Nigerian author Tope Folarin was named Monday night as the 2013 winner of the Caines Prize for African Writing for his story entitled ‘Miracle’.
The Chair of Judges, Gus Casely-Hayford, announced Tope Folarin as the winner of the £10,000 prize at a dinner held this evening (Monday, 8 July) at the Bodleian Library in Oxford.
‘Miracle’ is a story set in Texas in an evangelical Nigerian church where the congregation has gathered to witness the healing powers of a blind pastor-prophet. Religion and the gullibility of those caught in the deceit that sometimes comes with faith rise to the surface as a young boy volunteers to be healed and begins to believe in miracles.
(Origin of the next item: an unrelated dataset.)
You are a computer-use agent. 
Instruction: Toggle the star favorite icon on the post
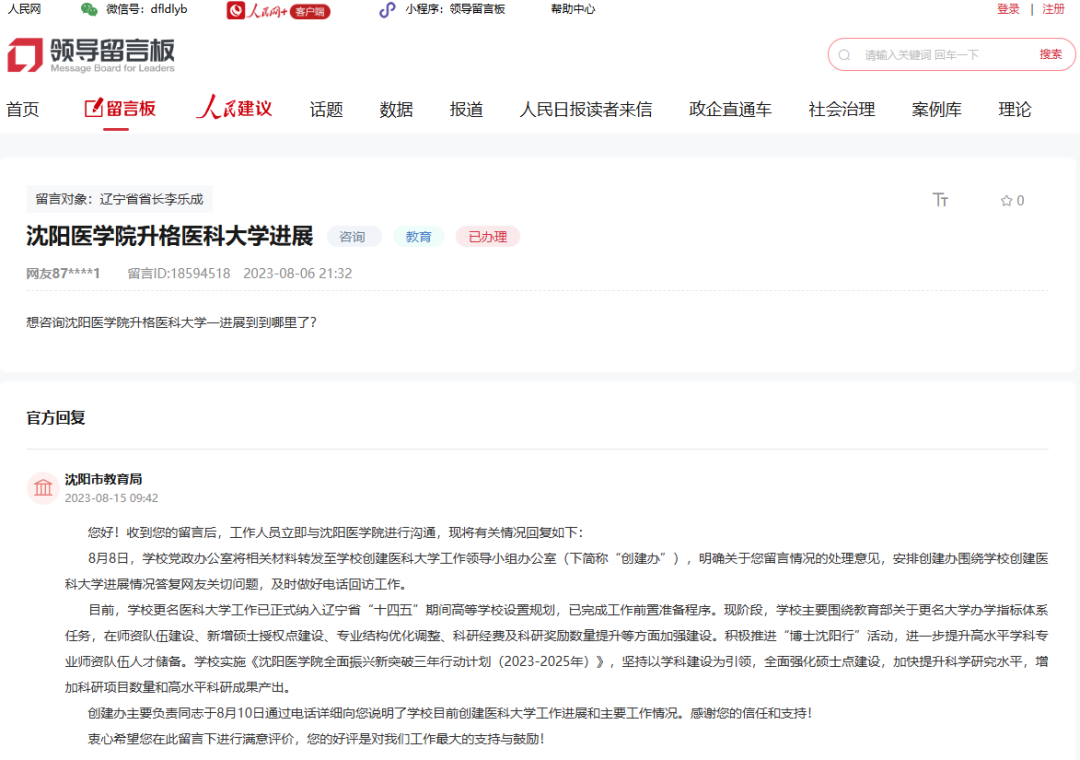(1005, 200)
According to a press release from The Cainnes Prize, Tope Folarin is the recipient of writing fellowships from the Institute for Policy Studies and Callaloo, and he serves on the board of the Hurston/Wright Foundation. Tope was educated at Morehouse College, and the University of Oxford, where he earned two Master’s degrees as a Rhodes Scholar. He lives and works in Washington, DC.
In an interview with BBC’s Focus on Africa Programme on Tuesday evening, Tope Folarin said he had grown up in Pentecostal churches and that’s where the idea for the story came.
As winner of the £10,000 Caine Prize, Tope will be given the opportunity to take up a month’s residence at Georgetown University, as a Writer-in-Residence at the Lannan Center for Poetics and Social Practice and will be invited to take part in the Open Book Festival in Cape Town in September.
The Caine Prize, awarded annually for African creative writing, is named after the late Sir
Michael Caine, former Chairman of Booker plc and Chairman of the Booker Prizemanagement committee for nearly 25 years. The Prize is awarded for a short story by an African writer published in English (indicative length 3,000 to 10,000 words). An “African writer” is normally taken to mean someone who was born in Africa, or who is a national of an African country, or whose parents are African.
The African winners of the Nobel Prize for Literature, Wole Soyinka, Nadine Gordimer and JM Coetzee, are Patrons of The Caine Prize.